In large companies and organizations information management was established to deal with this issue. Information is considered to be an important production factor. The one who is informed best can make the most rational decision. The same applies for humanitarian organizations (cf. Meier, 2006).

In the case of emergency and disaster, serious decisions, which have a tremendous reach and effects, have to be made within minutes. Therefore, information must be optimal accessible and communicable. A complete flow of information for all parties involved, especially decision-makers, is probably the most difficult task. Effective information management is the answer to this problem – or rather should be, since exactly at this point many weak points can be found nowadays.

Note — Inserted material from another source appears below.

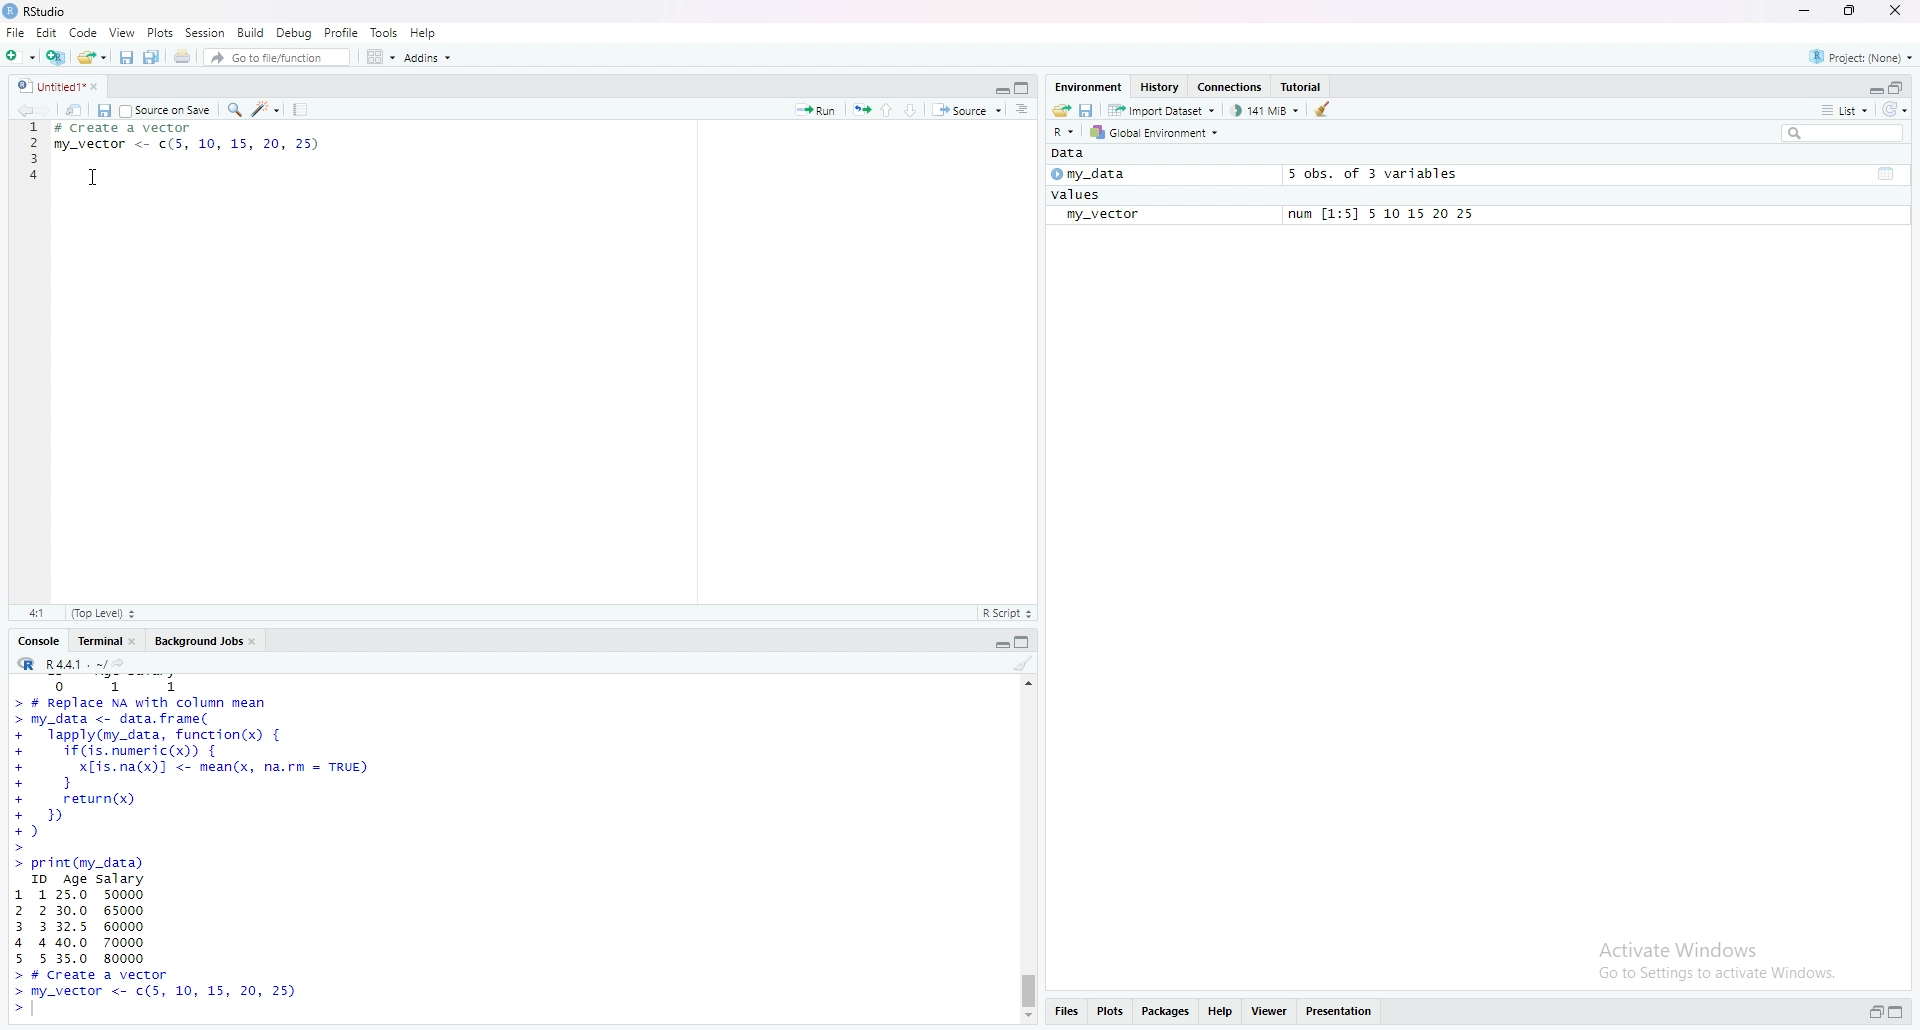 The width and height of the screenshot is (1920, 1030). I want to click on view the current working directory, so click(125, 664).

The overwhelming humanitarian impact of the 2010 Earthquake in Haiti, or the Tsunami in the Indian Ocean 2004, generated tremendous coordination challenges, which are just two examples that still a lot needs to be done. Indeed, the challenges are enormous. Hundreds of organizations have to handle same or contradictory information, on this basis coordinate thousands of assistants, specialists and goods – until aid get where it is required. Having learned something from previous mistakes, new approaches are discussed and devised in the scientific discourse recently. Information and communication tools to support the work of humanitarian organizations are to be developed (Van de Walle & Dugdale, 2012). The activity of VGI opens up great potential to get real time information from disaster areas. Nevertheless, good management of the information is indispensable. We will see to what extend mankind will be able to manage and deal with the new invented forms of getting and spreading information.

List of literature

Meier, A. (2006). Informationsmanagement für NPO's, NGO's et al. Fribourg: Springer.

Van de Walle, B., & Dugdale, J. (2012). Information management and humanitarian relief coordination: findings from the Haiti earthquake response. Int. J. Business Continuity and Risk Management, 4, S. 278-305.


  1. Also to be emphazised: In the field of VGI there have already been developed approaches and tools to manage information as well. - Louisa Schneider

  2. Werner Clödy7 May 2013 at 14:30

    In consequence of the developments in technology, information (especially VGI) is available on a big scale. However I think there is no oversupply of information because every kind of information is useful. So in my view the main challenge will be the coordination and management of information by specific actors.

    1. Yes, maybe we should replace the word "oversupply" with the word "overload".
      For example, the number of tweets during Hurricane Sandy in NYC area was about 30.000 tweets per minute(or per second?. This is clearly an information overload and the challenge is how to filter these information for relevant messages for crisis response...


  3. In my opinion there are definitely more and less useful information as well redundant information - also depending on the user of the information. An increasing amount of information makes an efficient management of them more difficult. Smart information management is definitely the key, especially automatic filters.

  4. Agree with the last comments, but even with the new tools and filters, the question remains how to handle incorrect messages or the fake messages ( mentioned on p.298) that are used to bring humanitarian aid teams to a specific area.

    1. That is also matter that came to my mind: How can we filter what is honest information and what is fake.
      And additionnaly I ask myself:
      Loading up an information is very fast and simple. After seconds work is done.
      Will the group of people taking voluntary more time then a few seconds to check the information always be big enough to handle all data?
      I think it necessary to have those people who control and filter, because who has really that much time and motivation to reflect every information he gets!?